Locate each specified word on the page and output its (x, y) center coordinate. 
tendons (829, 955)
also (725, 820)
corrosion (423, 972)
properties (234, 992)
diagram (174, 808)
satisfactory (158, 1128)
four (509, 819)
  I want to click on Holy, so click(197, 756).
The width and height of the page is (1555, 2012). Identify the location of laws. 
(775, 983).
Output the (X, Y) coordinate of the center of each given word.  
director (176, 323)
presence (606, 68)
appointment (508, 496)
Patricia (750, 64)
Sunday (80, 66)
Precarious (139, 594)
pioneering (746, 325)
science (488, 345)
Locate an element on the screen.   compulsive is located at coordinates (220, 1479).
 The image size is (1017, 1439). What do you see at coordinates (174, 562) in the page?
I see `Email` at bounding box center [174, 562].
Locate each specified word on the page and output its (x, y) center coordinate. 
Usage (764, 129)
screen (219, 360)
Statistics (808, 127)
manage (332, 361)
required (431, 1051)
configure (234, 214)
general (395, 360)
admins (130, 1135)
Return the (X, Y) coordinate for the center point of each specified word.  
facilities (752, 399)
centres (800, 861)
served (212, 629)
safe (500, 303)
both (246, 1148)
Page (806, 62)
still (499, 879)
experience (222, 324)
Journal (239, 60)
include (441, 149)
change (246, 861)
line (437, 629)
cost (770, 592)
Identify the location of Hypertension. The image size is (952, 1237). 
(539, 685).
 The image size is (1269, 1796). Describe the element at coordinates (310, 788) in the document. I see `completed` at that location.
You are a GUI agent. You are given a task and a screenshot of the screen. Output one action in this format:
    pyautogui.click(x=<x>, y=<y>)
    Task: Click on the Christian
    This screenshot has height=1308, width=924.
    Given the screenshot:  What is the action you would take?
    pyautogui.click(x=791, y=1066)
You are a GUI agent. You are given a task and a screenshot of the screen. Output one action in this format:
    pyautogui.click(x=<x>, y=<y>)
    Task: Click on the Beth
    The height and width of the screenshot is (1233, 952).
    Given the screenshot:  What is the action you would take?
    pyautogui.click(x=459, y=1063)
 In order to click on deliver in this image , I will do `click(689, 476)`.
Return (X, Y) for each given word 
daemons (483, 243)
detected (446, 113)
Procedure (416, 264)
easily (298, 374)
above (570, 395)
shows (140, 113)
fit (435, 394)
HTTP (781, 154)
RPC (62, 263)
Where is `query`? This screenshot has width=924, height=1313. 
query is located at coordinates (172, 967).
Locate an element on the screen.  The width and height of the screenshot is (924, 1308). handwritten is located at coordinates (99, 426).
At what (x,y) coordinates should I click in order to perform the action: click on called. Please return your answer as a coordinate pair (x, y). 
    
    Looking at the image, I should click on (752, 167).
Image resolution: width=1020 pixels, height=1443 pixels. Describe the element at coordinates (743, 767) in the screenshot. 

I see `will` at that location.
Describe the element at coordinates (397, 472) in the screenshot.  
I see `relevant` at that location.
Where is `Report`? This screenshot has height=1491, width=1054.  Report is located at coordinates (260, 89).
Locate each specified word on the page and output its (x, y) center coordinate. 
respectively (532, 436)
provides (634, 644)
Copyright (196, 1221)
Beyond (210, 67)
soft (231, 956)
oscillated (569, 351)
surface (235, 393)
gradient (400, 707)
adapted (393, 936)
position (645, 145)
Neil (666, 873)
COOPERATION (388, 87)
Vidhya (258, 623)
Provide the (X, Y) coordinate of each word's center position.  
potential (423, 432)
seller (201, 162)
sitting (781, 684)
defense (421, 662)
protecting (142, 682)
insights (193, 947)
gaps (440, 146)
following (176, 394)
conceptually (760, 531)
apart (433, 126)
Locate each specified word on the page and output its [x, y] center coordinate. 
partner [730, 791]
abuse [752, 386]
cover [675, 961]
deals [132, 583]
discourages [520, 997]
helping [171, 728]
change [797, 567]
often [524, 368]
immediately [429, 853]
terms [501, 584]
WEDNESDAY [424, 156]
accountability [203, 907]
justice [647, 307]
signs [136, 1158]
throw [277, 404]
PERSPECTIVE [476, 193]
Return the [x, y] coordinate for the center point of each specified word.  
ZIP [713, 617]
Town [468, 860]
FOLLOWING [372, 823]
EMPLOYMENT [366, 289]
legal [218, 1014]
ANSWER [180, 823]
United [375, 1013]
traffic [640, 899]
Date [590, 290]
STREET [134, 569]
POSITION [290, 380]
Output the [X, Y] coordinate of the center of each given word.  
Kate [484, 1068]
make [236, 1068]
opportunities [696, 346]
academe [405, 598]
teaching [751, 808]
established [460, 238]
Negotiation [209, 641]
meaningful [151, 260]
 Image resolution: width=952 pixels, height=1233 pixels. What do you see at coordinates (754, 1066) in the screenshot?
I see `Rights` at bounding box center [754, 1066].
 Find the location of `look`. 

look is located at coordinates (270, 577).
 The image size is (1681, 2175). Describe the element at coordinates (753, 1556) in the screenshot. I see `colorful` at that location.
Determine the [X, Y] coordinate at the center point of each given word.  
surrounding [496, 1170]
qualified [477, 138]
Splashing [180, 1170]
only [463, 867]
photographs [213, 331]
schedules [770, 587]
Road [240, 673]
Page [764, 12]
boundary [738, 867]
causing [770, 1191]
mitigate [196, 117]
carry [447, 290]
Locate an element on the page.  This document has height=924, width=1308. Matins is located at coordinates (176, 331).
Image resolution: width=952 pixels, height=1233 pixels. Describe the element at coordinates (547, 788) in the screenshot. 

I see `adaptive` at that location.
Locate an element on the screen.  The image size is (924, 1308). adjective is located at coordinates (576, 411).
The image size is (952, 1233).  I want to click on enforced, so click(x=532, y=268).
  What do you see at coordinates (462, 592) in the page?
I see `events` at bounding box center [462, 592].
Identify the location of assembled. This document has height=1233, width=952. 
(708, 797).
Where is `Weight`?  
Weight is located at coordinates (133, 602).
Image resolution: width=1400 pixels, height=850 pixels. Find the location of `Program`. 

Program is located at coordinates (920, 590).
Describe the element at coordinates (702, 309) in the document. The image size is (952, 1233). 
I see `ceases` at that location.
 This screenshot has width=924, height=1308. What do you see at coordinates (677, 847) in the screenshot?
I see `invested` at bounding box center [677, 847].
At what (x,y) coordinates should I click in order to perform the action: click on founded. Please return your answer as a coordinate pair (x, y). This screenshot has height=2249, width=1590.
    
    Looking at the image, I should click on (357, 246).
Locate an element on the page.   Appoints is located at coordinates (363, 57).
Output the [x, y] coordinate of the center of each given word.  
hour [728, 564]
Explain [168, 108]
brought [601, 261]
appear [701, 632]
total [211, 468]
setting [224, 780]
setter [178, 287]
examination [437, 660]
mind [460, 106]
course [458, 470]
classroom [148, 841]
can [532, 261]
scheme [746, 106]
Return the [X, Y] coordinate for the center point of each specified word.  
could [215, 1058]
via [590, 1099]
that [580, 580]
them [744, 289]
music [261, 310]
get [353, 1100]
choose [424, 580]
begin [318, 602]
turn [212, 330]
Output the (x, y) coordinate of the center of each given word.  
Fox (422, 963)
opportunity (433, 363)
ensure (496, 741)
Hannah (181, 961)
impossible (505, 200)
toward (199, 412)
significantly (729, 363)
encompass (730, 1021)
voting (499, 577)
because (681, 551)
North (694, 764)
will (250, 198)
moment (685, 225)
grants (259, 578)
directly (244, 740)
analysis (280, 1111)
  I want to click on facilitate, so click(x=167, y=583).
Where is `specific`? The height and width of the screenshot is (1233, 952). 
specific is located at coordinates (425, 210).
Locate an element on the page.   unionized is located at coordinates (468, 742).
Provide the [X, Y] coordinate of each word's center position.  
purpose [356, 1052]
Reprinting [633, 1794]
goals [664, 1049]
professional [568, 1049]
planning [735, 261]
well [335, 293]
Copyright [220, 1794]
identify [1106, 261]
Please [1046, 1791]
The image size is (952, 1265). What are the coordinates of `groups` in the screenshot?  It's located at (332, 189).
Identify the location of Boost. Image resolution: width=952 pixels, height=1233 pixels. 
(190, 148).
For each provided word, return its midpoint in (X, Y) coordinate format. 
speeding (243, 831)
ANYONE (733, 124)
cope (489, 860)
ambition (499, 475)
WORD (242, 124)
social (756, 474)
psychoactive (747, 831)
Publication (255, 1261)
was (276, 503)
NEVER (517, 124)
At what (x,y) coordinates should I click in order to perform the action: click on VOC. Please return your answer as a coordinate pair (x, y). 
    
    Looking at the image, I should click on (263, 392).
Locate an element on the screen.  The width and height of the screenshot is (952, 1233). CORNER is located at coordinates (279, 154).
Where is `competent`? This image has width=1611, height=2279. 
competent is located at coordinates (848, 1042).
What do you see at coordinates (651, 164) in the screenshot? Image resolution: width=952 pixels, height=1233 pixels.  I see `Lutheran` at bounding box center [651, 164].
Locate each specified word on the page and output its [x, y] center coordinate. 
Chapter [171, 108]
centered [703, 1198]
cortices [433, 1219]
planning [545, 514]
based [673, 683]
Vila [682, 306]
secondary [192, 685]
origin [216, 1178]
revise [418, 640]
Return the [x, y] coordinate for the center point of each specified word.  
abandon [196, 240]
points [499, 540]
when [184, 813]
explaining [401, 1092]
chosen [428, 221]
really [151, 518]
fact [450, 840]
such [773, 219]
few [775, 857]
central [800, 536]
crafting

+--

EXERCISE AIM |
Extract everything from the very first line above down to the line containing "science (488, 345)", including both, and copy it out without any changes.

THE SOLUTION |
Locate each specified word on the page and output its (x, y) center coordinate. 
tendons (829, 955)
also (725, 820)
corrosion (423, 972)
properties (234, 992)
diagram (174, 808)
satisfactory (158, 1128)
four (509, 819)
  I want to click on Holy, so click(197, 756).
The width and height of the page is (1555, 2012). Identify the location of laws. 
(775, 983).
Output the (X, Y) coordinate of the center of each given word.  
director (176, 323)
presence (606, 68)
appointment (508, 496)
Patricia (750, 64)
Sunday (80, 66)
Precarious (139, 594)
pioneering (746, 325)
science (488, 345)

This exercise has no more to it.